In the spring of 2008, I was on a photo assignment near downtown Spokane for one of our clients. We were shooting their employees in and around several locations, one of which happened to be the street median in front of the Spokane Club—near Monroe and Riverside. This location is the home of a tall bronze statue on a beautiful concrete base with the word MONAGHAN inscribed on it. Unlike the nearby Abraham Lincoln statue, this person doesn’t appear to be of the famous variety.

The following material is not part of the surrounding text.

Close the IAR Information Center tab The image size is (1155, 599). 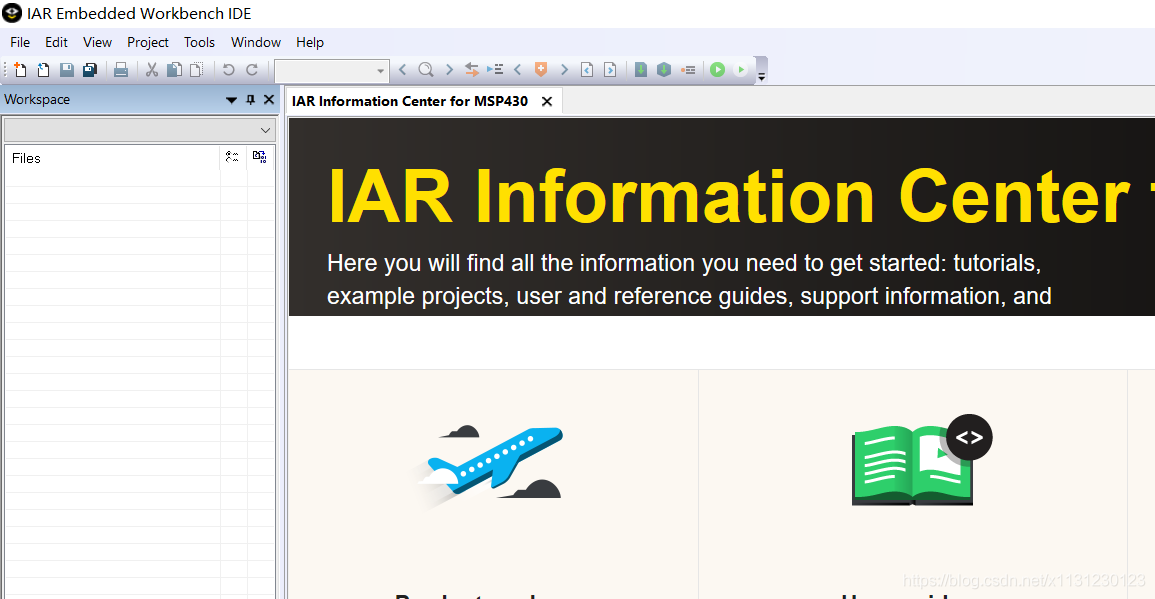(547, 101)
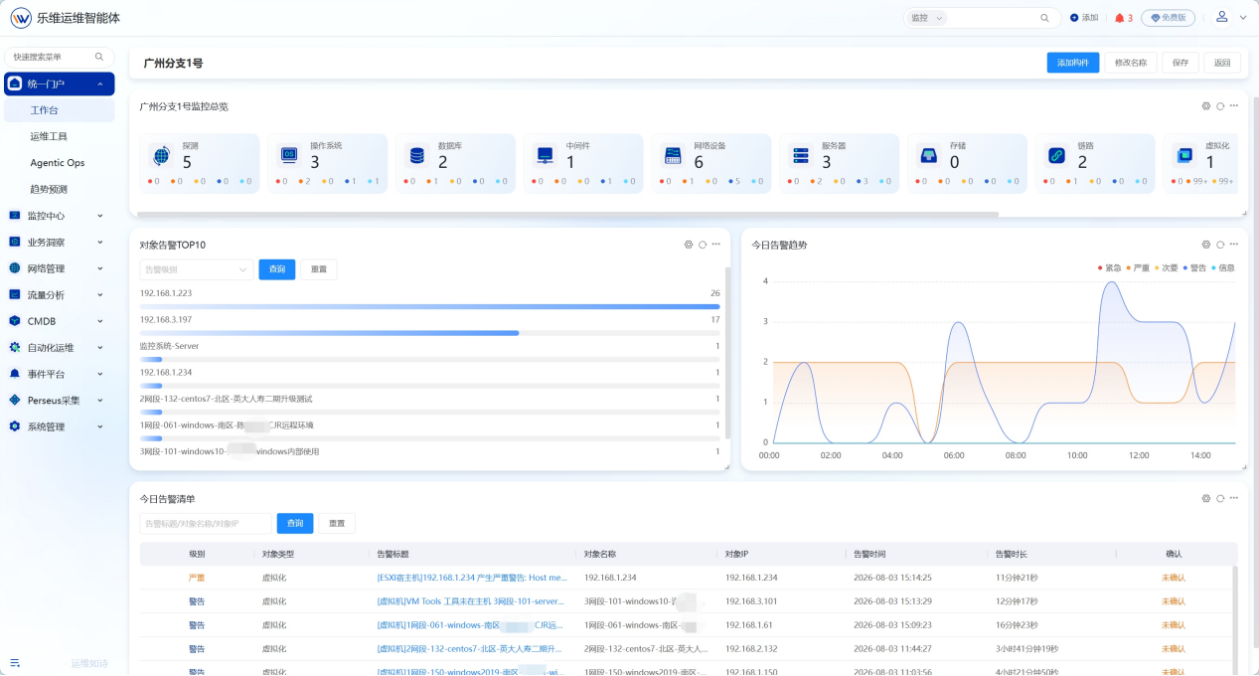This screenshot has width=1259, height=676.
Task: Click the alarm bell icon in header
Action: 1119,18
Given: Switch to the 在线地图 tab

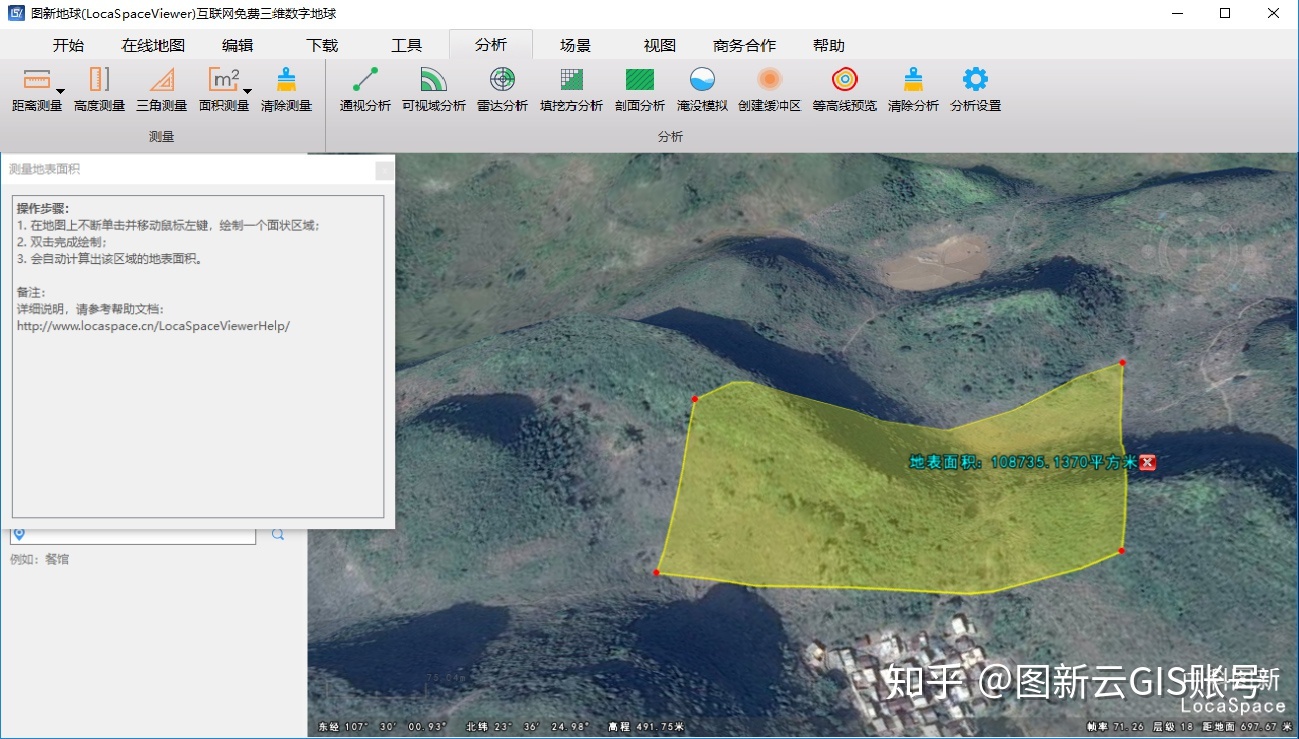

But that day, as we were preparing to shoot our subject, I read the words at the base of the statue: “During the retreat of the allied forces from the deadly fire and overwhelming number of the savage foe, he alone stood the fearful onslaught and sacrificed his life defending a wounded comrade lieutenant Philip V. Lansdale United States Navy.” For this act of bravery in 1899, U.S. Navy Ensign John Robert Monaghan was commemorated with a bronze statue in 1906. “Erected by the citizens of his native state,” it goes on to read.
But there’s more: Mr. Monaghan was born in my hometown, Chewelah, on March 26th, 1873. Surely, he must be the only native Chewelan with a statue in his honor.
I called my mom today to see what she knew about it. It turns out she’s been working on her church’s history, and told me that James Monaghan, John Robert’s father, donated the land where St. Mary of the Rosary Catholic Church and its former school reside—both of which I attended in my youth. So it would appear that I owe a great debt to this Annapolis graduate, not only for his heroic actions, but also for his family’s contribution that enabled the founding of Chewelah’s Catholic church in 1895.
So on this day, as we celebrate our veterans, let us not forget the men and women who have served – and continue to serve – our country. Those with statues, and those without.